**DATA SHOWN**

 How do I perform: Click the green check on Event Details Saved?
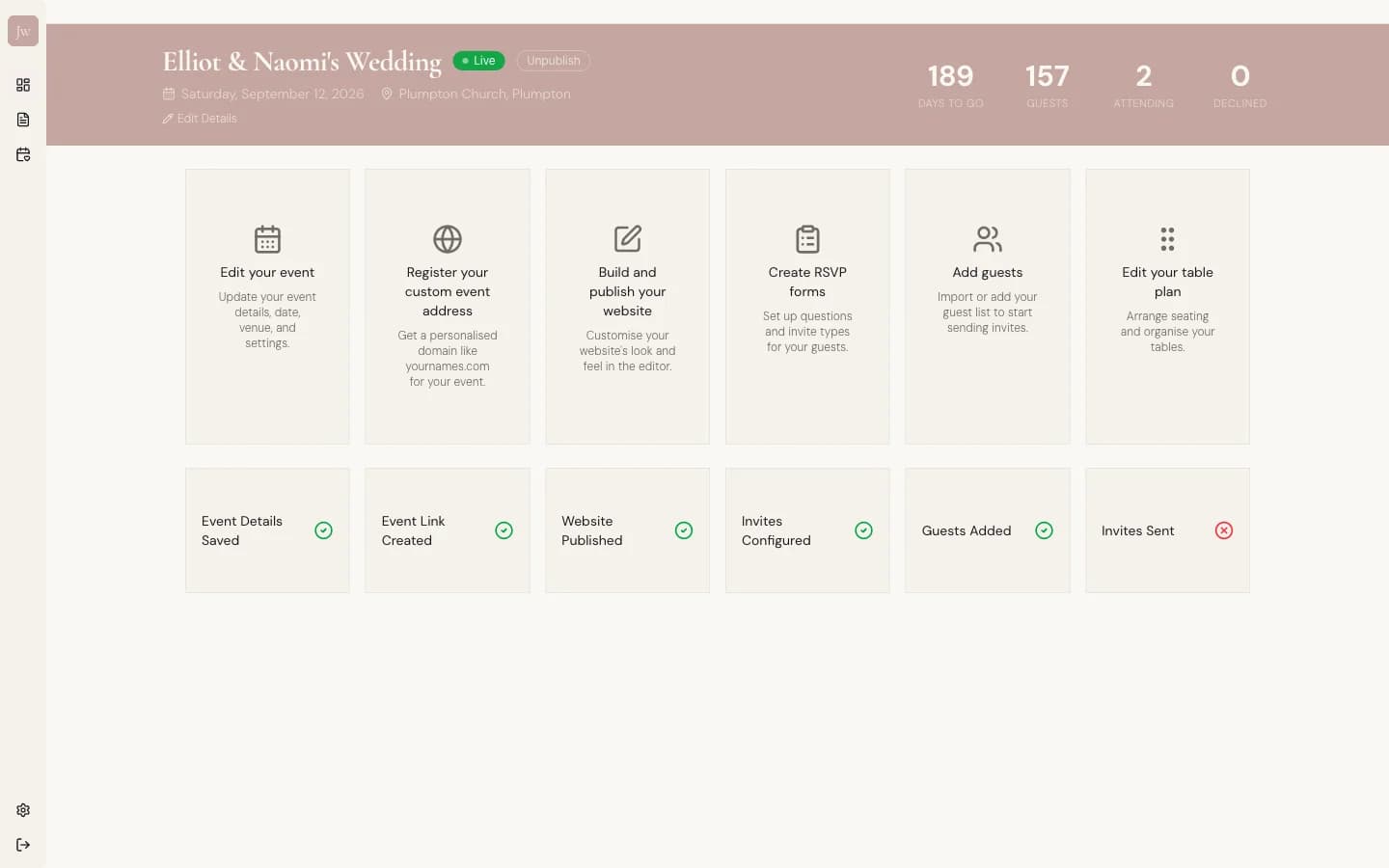point(323,530)
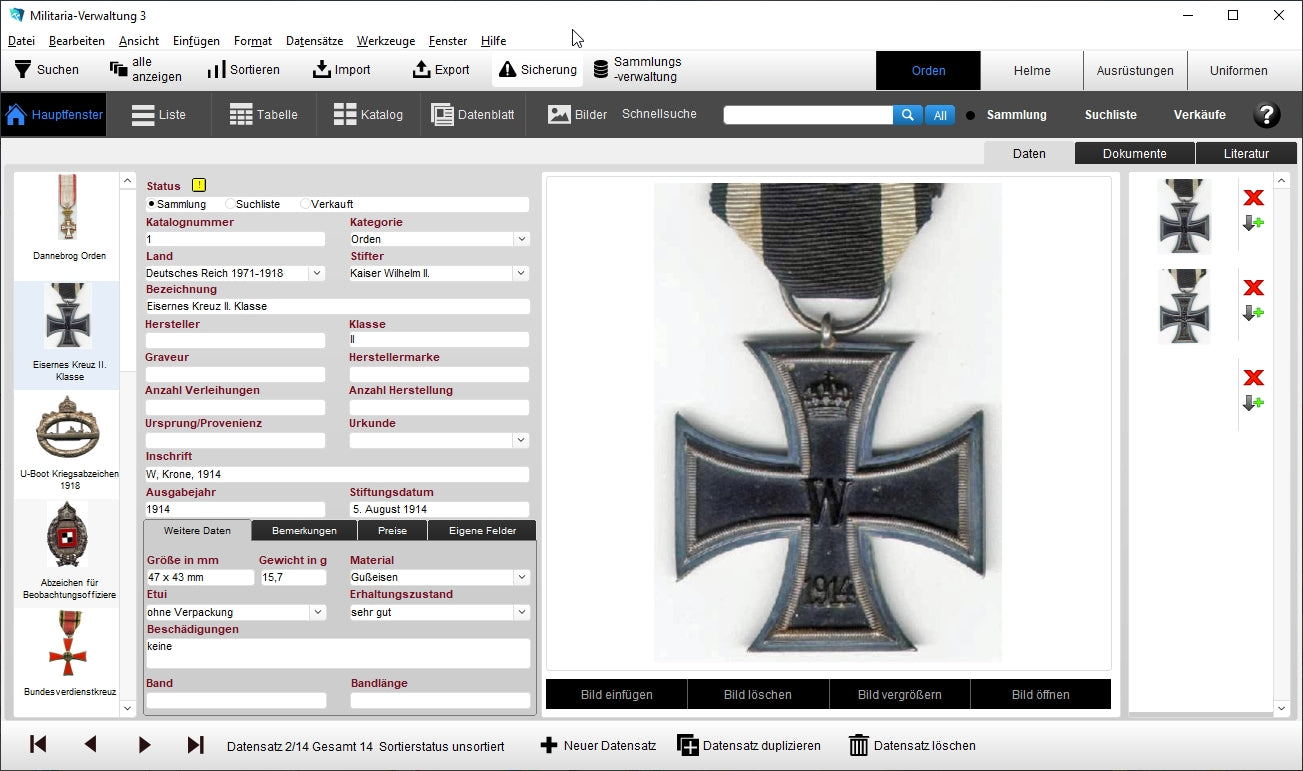The width and height of the screenshot is (1303, 771).
Task: Choose the Sammlung status radio
Action: click(152, 204)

**WHAT TO PRODUCE**
Output the listing exactly, pictures excluded.

**ANSWER BOX**
 How do I perform: Click the green check on Event Details Saved?
point(323,530)
The width and height of the screenshot is (1303, 771).
Task: Choose the Sammlung status radio
Action: click(152, 204)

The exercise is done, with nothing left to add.